### The data
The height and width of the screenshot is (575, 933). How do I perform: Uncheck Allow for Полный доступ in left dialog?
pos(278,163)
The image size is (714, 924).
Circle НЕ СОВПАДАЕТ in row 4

...

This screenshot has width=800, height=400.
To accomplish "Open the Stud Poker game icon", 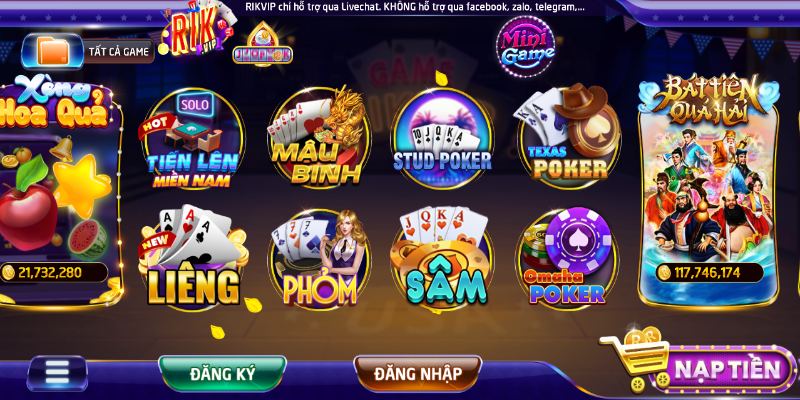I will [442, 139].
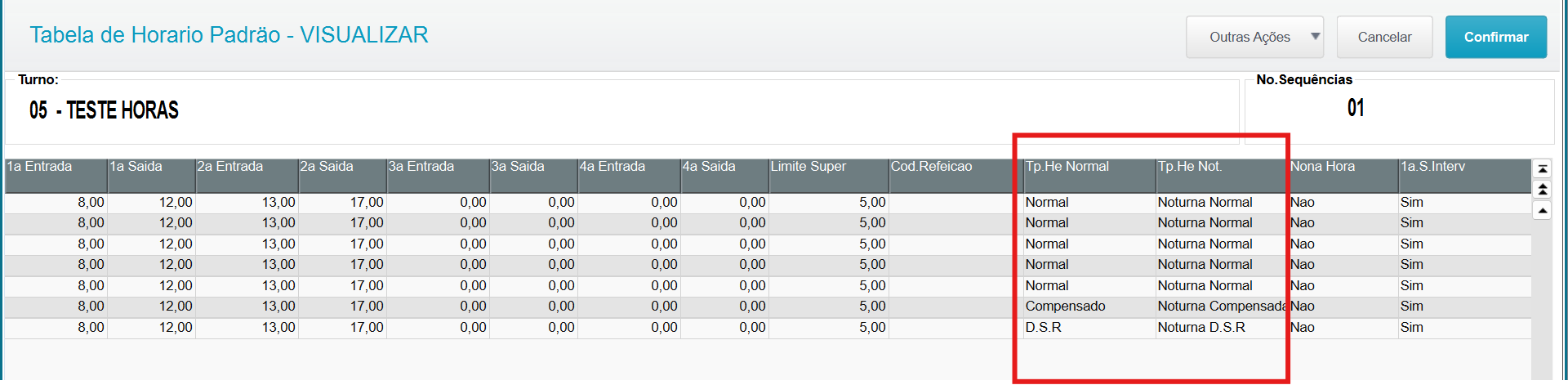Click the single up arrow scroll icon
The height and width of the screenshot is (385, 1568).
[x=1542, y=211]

...

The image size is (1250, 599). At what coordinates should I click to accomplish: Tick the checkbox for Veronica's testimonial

### Assigned task
Above are the records; from them, give again exactly the lines from the one containing "The height and width of the screenshot is (575, 933)." to the one containing "Circle НЕ СОВПАДАЕТ in row 4", both lines included, and nothing more.

### Task response
The height and width of the screenshot is (575, 933). How do I perform: Uncheck Allow for Полный доступ in left dialog?
pos(278,163)
The image size is (714, 924).
Circle НЕ СОВПАДАЕТ in row 4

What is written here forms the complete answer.